Marginal ulcers (MU) represent a common and serious complication following Roux-en-Y gastric bypass (RYGB). While most MUs heal with conservative therapy, a subset requires endoscopic or surgical intervention. This study aims to characterize management trajectories and identify predictors of perforation.

Methods

A retrospective review was performed to identify patients who underwent RYGB between 2008 and 2023 at a tertiary referral center and were subsequently diagnosed with MU. Baseline characteristics, management strategies, and clinical outcomes were collected. MU management was categorized as medical, endoscopic, or surgical. Continuous variables were summarized using medians with interquartile ranges (IQR), and categorical variables using frequencies and percentages. Univariate testing, multivariate regression, and time-to-event analyses were used to assess predictors of MU perforation.

Results

Among 2106 patients, 241 patients developed MUs (incidence 11.4%). Ulcers were identified at a median of 7.1 months (IQR 3.0–16.2) following RYGB. Most patients (77.2%) resolved with medical management, while 22.8% required escalation to endoscopic (11.2%) or surgical (11.6%) intervention. The median time from MU diagnosis to surgical intervention was 12.1 months (IQR 4.9–21.2) after excluding patients who presented with perforation at the time of MU diagnosis.
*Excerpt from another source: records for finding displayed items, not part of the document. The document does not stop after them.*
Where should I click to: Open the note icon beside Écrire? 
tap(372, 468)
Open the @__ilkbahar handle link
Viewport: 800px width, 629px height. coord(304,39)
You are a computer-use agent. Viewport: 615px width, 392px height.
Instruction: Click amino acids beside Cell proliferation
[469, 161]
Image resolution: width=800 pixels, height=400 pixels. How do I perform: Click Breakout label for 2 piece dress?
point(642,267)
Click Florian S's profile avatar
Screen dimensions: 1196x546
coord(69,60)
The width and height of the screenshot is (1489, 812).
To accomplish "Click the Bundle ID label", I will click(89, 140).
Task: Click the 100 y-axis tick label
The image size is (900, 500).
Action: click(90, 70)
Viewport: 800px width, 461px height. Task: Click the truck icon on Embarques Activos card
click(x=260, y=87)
Ulcer perforation occurred in 24 patients and was managed with Graham patch repair or endoscopic techniques. Multivariate analysis showed that female sex (OR 0.31; 95% CI 0.11–0.85; p = 0.035) was associated with a decreased risk of perforation, while smoking resumption at 6 months postoperatively (OR 4.46; 95% CI 1.24–16.08; p 0.025) was associated with an increased risk. Univariate analysis also demonstrated that hand-sewn anastomosis was associated with significantly higher risk of MU perforation compared with linear stapling (OR 4.25, 95% CI 1.70-10.69; p = 0.002).

Conclusion

Although most MUs respond to medical therapy, nearly one-quarter of patients require endoscopic or surgical intervention. Resumption of smoking after surgery and male sex are independently associated with perforation. These findings support early recognition of refractory disease, risk-factor modification, and timely escalation of care.